BUDAPEST, Feb. 28 (Xinhua) -- Hungarian President Janos Ader received an injection of China's Sinopharm vaccine against COVID-19 on Friday as the country was bracing for the third wave of the pandemic.
Ader told local news agency MTI that he chose the Chinese product that was immediately available, instead of Pfizer or Moderna's vaccines, for which he would have to wait several months.
Meanwhile, in a short message aired by Hungarian public television M1, Ader called on all Hungarians to register for the vaccination as soon as possible.
"Anyone who gets the chance to receive the first and then the second vaccine with any product approved by the Hungarian authorities and Hungarian experts should do so," Ader said.
"Let's trust our doctors, let's trust our healthcare system," Ader said, adding that he hoped that Hungarians would soon leave the pandemic behind.
With access to vaccines from five producers, namely China's Sinopharm, Pfizer, Moderna, AstraZeneca and Russia's Sputnik V, Hungary, the first European Union (EU) member state to buy and authorize the use of Chinese vaccines, started to administer the Sinopharm vaccine on Wednesday.
Calling the first day of the injection of Chinese vaccines "a very important day," Prime Minister Viktor Orban stressed that vaccines purchased from the EU were arriving slower than expected, and Hungary would find itself in "big trouble" without Chinese and Russian vaccines.
The Hungarian government is boosting its vaccination program with Russian and Chinese vaccines, as the third wave of the pandemic has brought daily infections and deaths in the country to the level of mid-December last year.
Hungary on Saturday registered 4,948 new cases and 107 more deaths in the past 24 hours, raising its national total to 424,130 and the death toll to 14,902, according to official data.
So far, 319,691 people have recovered.

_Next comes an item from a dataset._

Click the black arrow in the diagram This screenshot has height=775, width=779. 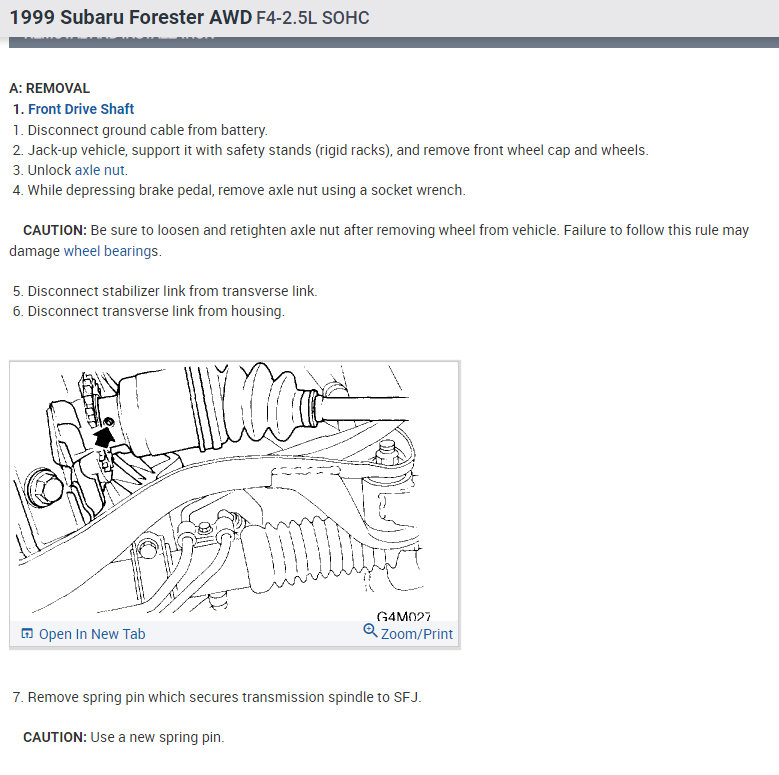(105, 436)
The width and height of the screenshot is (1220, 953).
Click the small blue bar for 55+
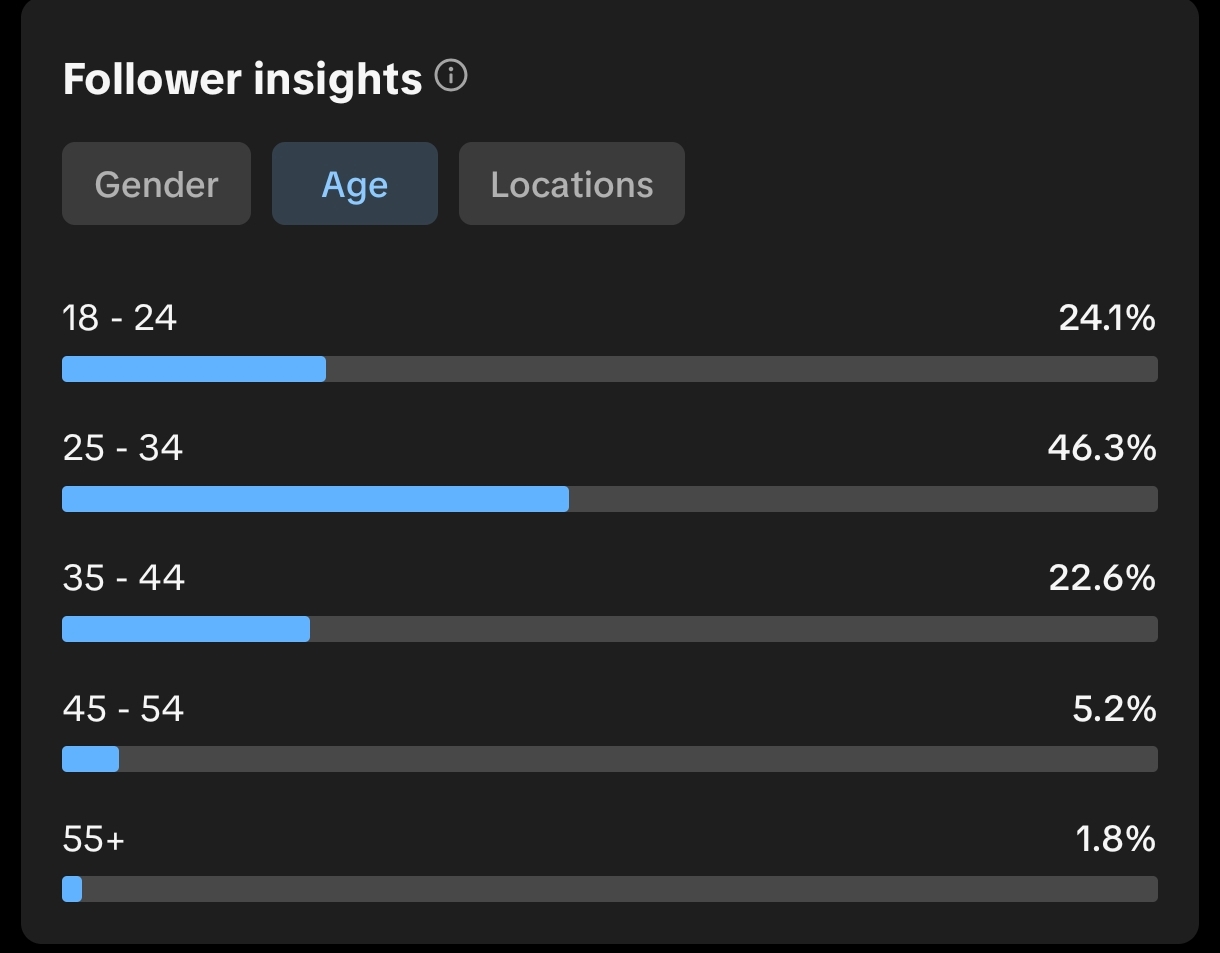pyautogui.click(x=72, y=889)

Currently, 5,282 patients are being treated in hospitals, including 482 on ventilators, figures from the government's coronavirus information website showed.
As of Saturday, 563,601 people have received at least a first vaccine jab, while 244,407 have received two jabs, according to the website.
According to a Friday report by local media Daily Metropol, Hungarians were lining up to get the Chinese jab.
Hungary intends to inoculate all the 2.6 million people registered for the vaccine by Easter, and Prime Minister Orban aims to vaccinate a further million by May.
After the arrival of the first batch of Chinese vaccines, Minister of Foreign Affairs and Trade Peter Szijjarto said Friday that another batch would arrive in Hungary in March.
With the help of Russian and Chinese vaccines, Hungary would become the EU member with the highest number of citizens vaccinated, Orban said.